Go to the line with "This screenshot has width=1024, height=554." in the material below and copy from there through the line with "This screenshot has width=600, height=600.", exactly. Pictures are not copied.

Dataset extract:
_____
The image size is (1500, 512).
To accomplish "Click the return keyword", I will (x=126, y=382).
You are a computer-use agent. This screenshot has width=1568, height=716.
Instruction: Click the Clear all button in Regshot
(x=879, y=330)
_____
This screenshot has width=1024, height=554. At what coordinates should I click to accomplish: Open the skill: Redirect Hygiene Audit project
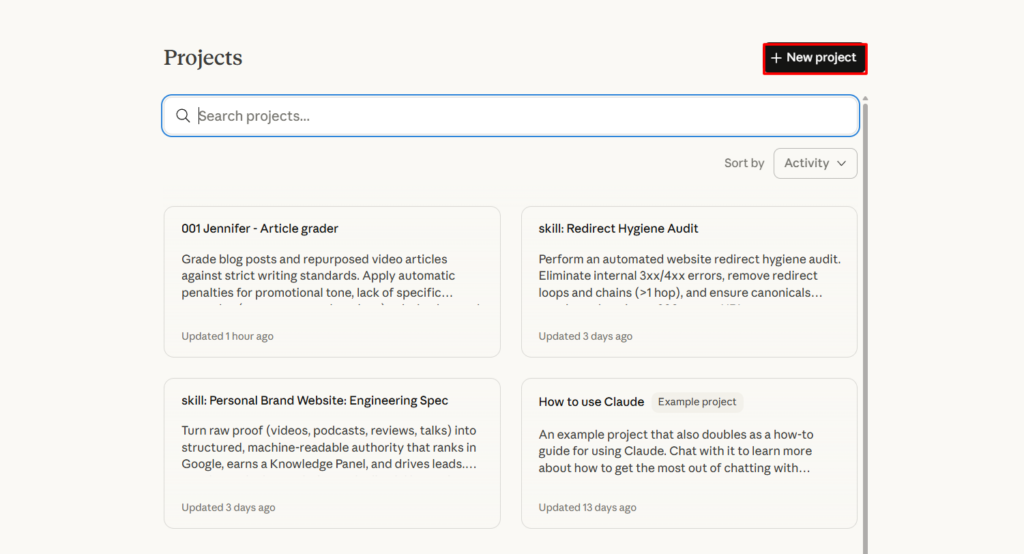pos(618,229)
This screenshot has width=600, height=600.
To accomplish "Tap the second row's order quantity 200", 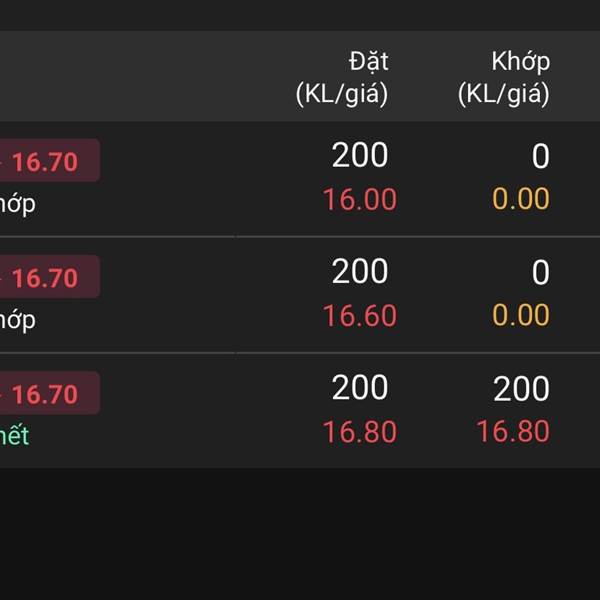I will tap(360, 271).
_____
Solution for this task:
This screenshot has width=1024, height=554. At what coordinates should I click to accomplish: Open the skill: Redirect Hygiene Audit project
pos(618,229)
This screenshot has width=600, height=600.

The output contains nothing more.